Problem description
Which lines in the entries below contain the word "resolution"? Find each one and copy it in full, treating uppercase and lowercase as different.

Provided material
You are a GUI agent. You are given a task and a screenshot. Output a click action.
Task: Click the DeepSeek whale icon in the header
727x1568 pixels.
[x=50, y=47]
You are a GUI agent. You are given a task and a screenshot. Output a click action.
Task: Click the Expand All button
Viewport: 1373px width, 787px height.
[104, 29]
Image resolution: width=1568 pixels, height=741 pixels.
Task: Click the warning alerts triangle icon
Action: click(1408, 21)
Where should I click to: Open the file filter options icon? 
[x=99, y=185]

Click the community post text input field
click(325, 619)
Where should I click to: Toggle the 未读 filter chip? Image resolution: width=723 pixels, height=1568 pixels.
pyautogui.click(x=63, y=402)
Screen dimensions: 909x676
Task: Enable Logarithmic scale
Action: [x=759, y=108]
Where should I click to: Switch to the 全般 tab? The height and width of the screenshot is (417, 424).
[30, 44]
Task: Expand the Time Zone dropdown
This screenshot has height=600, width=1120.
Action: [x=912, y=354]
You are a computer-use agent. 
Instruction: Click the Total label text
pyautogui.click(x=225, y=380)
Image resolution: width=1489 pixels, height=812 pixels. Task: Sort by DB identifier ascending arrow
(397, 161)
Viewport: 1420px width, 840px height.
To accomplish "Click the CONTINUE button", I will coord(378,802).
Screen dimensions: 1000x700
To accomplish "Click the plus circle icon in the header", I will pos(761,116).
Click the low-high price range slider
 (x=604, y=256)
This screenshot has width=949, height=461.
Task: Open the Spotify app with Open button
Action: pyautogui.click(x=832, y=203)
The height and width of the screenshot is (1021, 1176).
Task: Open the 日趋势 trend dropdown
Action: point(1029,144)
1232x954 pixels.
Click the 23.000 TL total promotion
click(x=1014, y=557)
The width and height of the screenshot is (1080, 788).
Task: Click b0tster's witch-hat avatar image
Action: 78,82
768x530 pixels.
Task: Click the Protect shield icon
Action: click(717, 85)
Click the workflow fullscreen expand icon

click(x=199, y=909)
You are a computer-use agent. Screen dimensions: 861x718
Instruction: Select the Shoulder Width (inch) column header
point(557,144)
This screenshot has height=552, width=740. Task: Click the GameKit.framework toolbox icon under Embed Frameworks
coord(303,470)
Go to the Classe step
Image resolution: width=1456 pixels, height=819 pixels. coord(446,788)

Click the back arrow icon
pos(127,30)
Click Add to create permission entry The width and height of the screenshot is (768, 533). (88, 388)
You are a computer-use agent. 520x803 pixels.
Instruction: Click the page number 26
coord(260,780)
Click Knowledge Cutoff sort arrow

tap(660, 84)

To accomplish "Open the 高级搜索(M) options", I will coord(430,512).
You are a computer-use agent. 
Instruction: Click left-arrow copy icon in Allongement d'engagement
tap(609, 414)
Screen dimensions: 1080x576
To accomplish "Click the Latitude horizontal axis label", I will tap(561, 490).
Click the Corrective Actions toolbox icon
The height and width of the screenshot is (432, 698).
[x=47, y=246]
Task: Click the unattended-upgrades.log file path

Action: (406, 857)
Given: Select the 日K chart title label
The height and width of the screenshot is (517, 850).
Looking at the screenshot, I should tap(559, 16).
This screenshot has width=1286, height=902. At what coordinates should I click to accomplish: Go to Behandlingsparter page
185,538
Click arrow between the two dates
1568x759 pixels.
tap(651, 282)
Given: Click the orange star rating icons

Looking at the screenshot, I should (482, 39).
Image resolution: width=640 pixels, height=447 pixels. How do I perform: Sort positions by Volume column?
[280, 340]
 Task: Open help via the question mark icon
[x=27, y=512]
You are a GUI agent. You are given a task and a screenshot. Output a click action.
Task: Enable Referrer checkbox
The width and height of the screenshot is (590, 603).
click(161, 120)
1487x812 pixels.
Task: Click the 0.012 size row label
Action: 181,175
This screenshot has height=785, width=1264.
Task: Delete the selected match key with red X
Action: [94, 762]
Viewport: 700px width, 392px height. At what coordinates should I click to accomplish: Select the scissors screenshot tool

Output of the exercise
Image resolution: width=1568 pixels, height=741 pixels.
Where should I click to: Toggle the 未读 filter chip? Image resolution: width=723 pixels, height=1568 pixels.
Image resolution: width=1489 pixels, height=812 pixels. Task: Sort by DB identifier ascending arrow
Image resolution: width=1456 pixels, height=819 pixels. coord(446,788)
Image resolution: width=640 pixels, height=447 pixels. How do I perform: Sort positions by Volume column?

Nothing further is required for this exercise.